• _INSTRUCTIONS FOR THE TASK_:
Find the lines in the listing below that have the word "image" and give their count, nothing else.

• _GIVEN RECORDS_:
___
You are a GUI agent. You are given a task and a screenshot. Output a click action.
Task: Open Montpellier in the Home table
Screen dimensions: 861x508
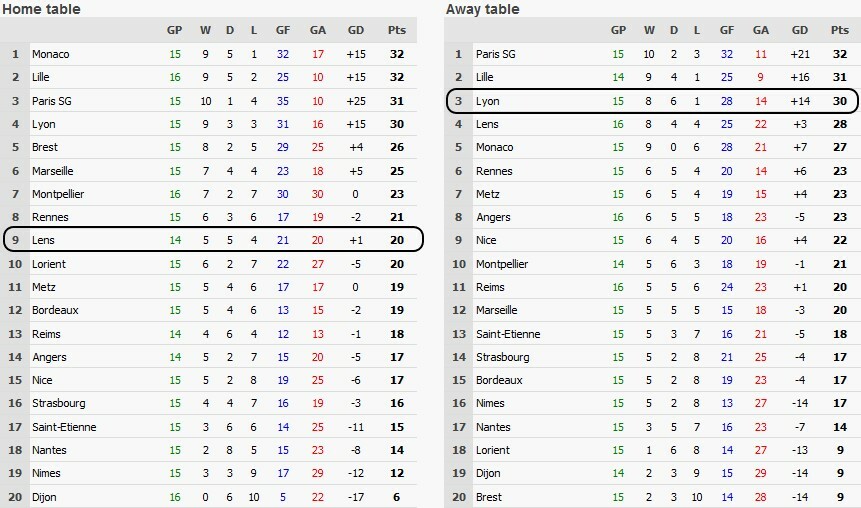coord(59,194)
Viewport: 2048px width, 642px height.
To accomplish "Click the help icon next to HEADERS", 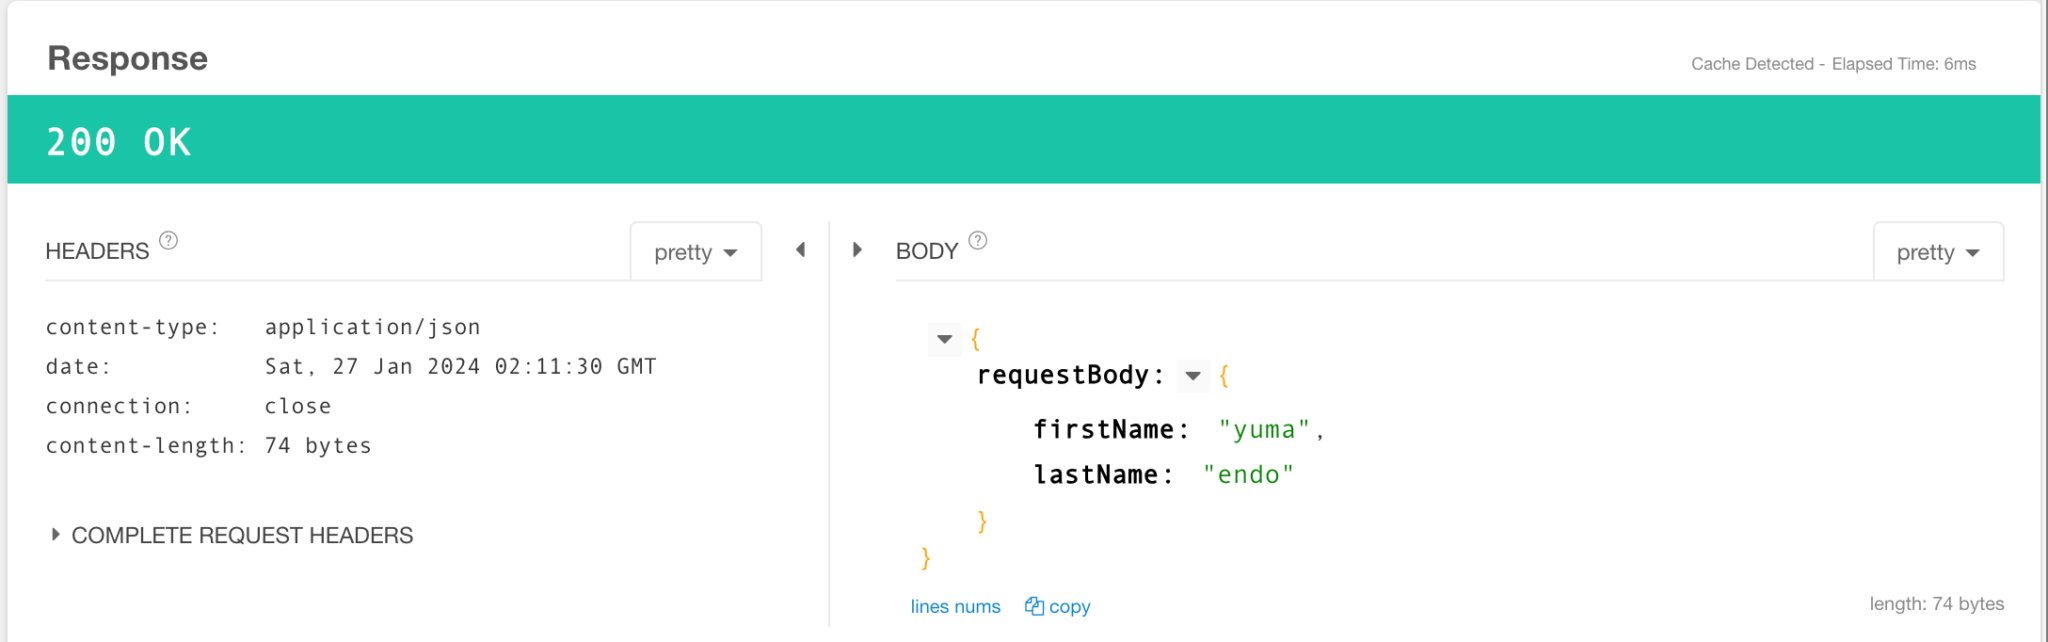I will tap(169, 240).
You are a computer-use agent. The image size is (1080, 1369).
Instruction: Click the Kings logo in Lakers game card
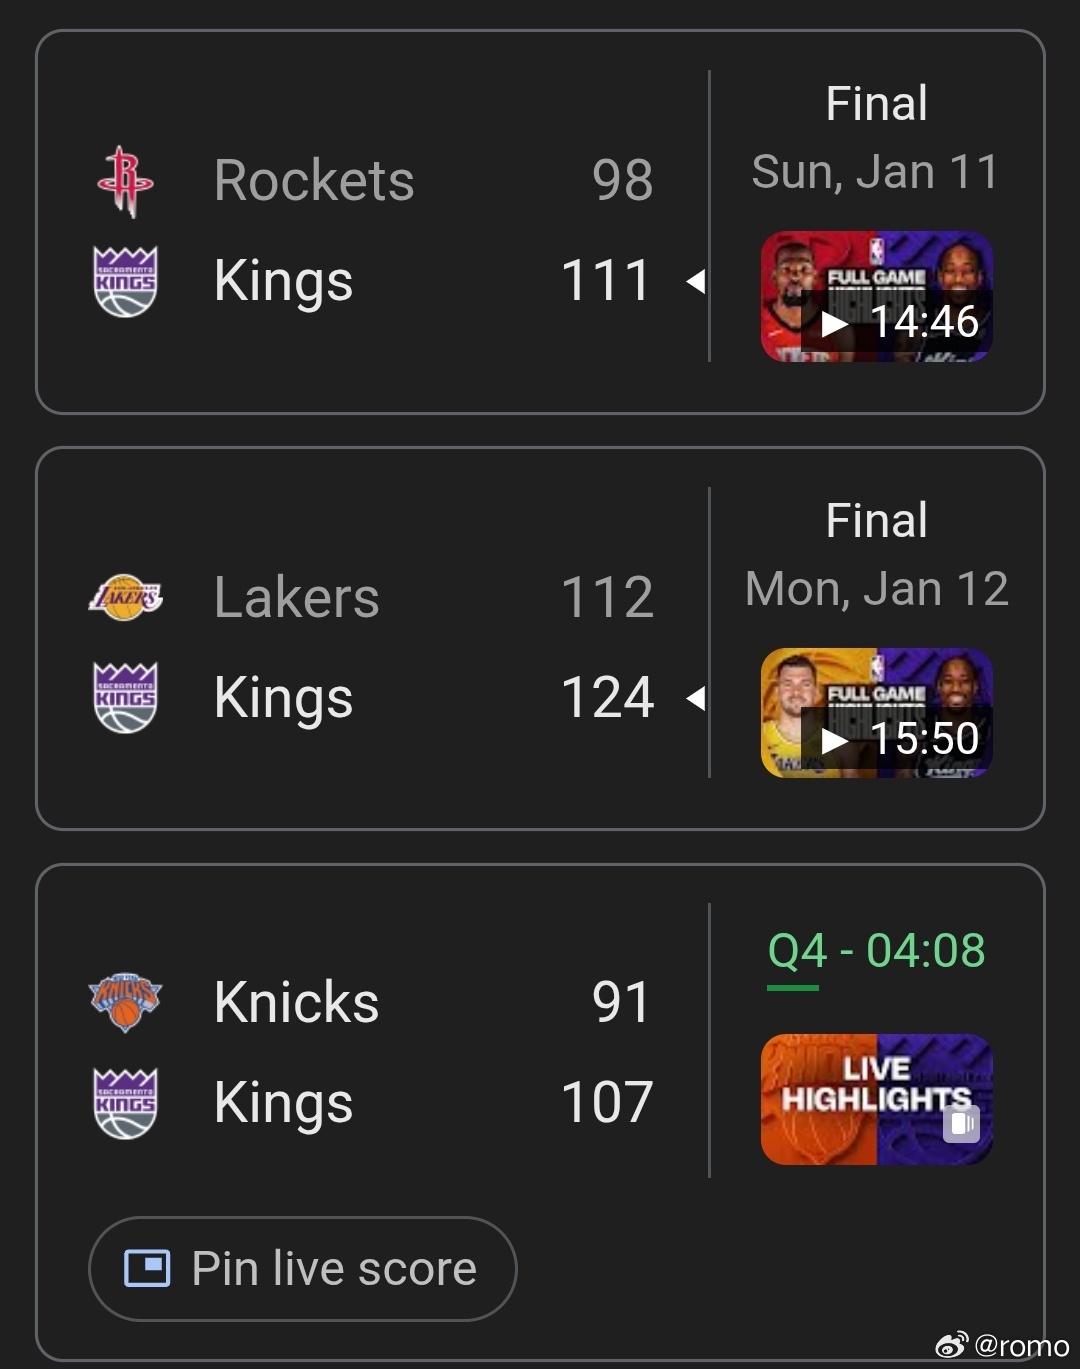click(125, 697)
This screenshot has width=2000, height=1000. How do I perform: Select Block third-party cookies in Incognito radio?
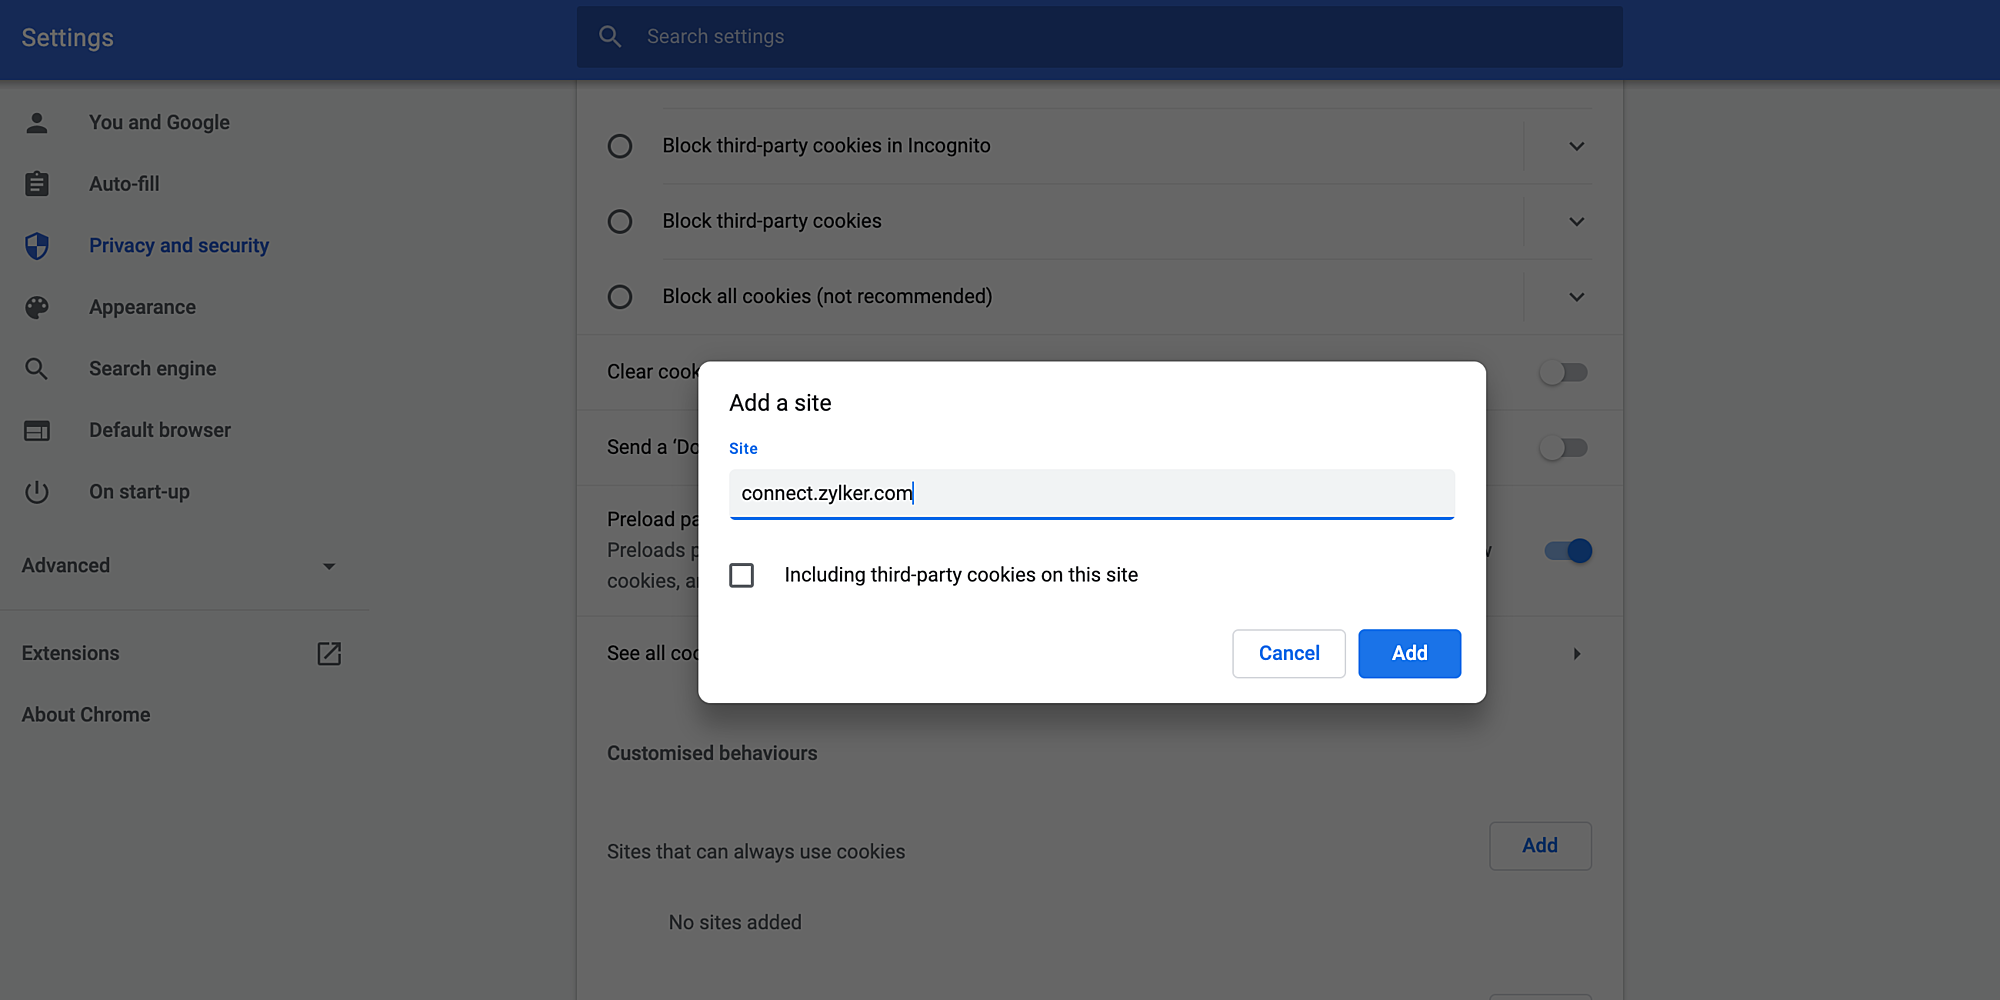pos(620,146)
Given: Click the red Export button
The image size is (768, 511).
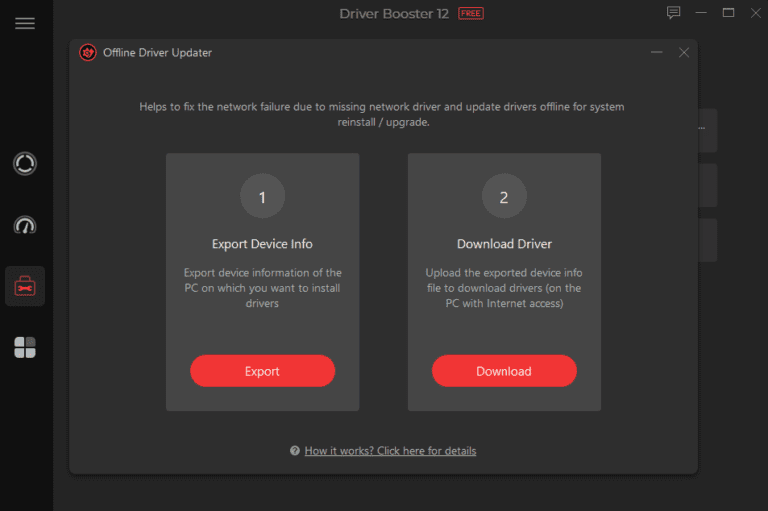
___
• _ANSWER SPACE_:
2